## START Record set
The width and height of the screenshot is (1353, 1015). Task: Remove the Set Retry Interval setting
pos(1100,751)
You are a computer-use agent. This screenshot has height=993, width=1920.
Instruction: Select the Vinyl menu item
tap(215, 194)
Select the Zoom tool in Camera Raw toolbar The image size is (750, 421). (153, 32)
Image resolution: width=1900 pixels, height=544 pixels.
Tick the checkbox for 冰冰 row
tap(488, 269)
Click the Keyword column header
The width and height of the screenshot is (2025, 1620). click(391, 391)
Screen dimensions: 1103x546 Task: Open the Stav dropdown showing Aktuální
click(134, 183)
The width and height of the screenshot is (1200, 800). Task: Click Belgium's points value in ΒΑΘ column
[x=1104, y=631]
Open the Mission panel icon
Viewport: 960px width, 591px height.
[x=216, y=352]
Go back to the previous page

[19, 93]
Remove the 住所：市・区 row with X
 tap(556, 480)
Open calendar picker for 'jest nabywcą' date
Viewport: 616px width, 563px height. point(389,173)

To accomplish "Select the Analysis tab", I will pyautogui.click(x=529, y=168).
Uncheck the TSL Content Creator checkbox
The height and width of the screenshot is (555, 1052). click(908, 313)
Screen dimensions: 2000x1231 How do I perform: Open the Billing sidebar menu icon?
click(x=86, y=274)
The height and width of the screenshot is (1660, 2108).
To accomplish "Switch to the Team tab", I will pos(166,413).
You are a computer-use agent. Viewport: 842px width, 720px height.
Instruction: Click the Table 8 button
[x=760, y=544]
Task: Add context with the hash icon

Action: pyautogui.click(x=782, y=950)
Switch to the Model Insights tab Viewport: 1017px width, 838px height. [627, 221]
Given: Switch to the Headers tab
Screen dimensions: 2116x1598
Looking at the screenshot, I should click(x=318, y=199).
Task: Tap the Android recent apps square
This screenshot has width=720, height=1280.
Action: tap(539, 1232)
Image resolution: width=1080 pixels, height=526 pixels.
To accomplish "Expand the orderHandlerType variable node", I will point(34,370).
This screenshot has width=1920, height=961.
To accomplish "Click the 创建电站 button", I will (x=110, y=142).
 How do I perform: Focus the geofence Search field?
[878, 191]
## END Record set
§ **Aim**
Swap every "checkbox" in the records above for "tick box", and write all the lines out again with nothing else changed.

§ **Completed task**
The width and height of the screenshot is (1353, 1015). Task: Remove the Set Retry Interval setting
pos(1100,751)
You are a computer-use agent. This screenshot has height=993, width=1920.
Instruction: Select the Vinyl menu item
tap(215, 194)
Select the Zoom tool in Camera Raw toolbar The image size is (750, 421). (153, 32)
Image resolution: width=1900 pixels, height=544 pixels.
Tick the tick box for 冰冰 row
tap(488, 269)
Click the Keyword column header
The width and height of the screenshot is (2025, 1620). click(391, 391)
Screen dimensions: 1103x546 Task: Open the Stav dropdown showing Aktuální
click(134, 183)
The width and height of the screenshot is (1200, 800). Task: Click Belgium's points value in ΒΑΘ column
[x=1104, y=631]
Open the Mission panel icon
Viewport: 960px width, 591px height.
[x=216, y=352]
Go back to the previous page

[19, 93]
Remove the 住所：市・区 row with X
 tap(556, 480)
Open calendar picker for 'jest nabywcą' date
Viewport: 616px width, 563px height. point(389,173)

To accomplish "Select the Analysis tab", I will pyautogui.click(x=529, y=168).
Uncheck the TSL Content Creator tick box
The height and width of the screenshot is (555, 1052). click(908, 313)
Screen dimensions: 2000x1231 How do I perform: Open the Billing sidebar menu icon?
click(x=86, y=274)
The height and width of the screenshot is (1660, 2108).
To accomplish "Switch to the Team tab", I will pos(166,413).
You are a computer-use agent. Viewport: 842px width, 720px height.
Instruction: Click the Table 8 button
[x=760, y=544]
Task: Add context with the hash icon

Action: pyautogui.click(x=782, y=950)
Switch to the Model Insights tab Viewport: 1017px width, 838px height. [627, 221]
Given: Switch to the Headers tab
Screen dimensions: 2116x1598
Looking at the screenshot, I should click(x=318, y=199).
Task: Tap the Android recent apps square
This screenshot has width=720, height=1280.
Action: tap(539, 1232)
Image resolution: width=1080 pixels, height=526 pixels.
To accomplish "Expand the orderHandlerType variable node", I will point(34,370).
This screenshot has width=1920, height=961.
To accomplish "Click the 创建电站 button", I will (x=110, y=142).
 How do I perform: Focus the geofence Search field?
[878, 191]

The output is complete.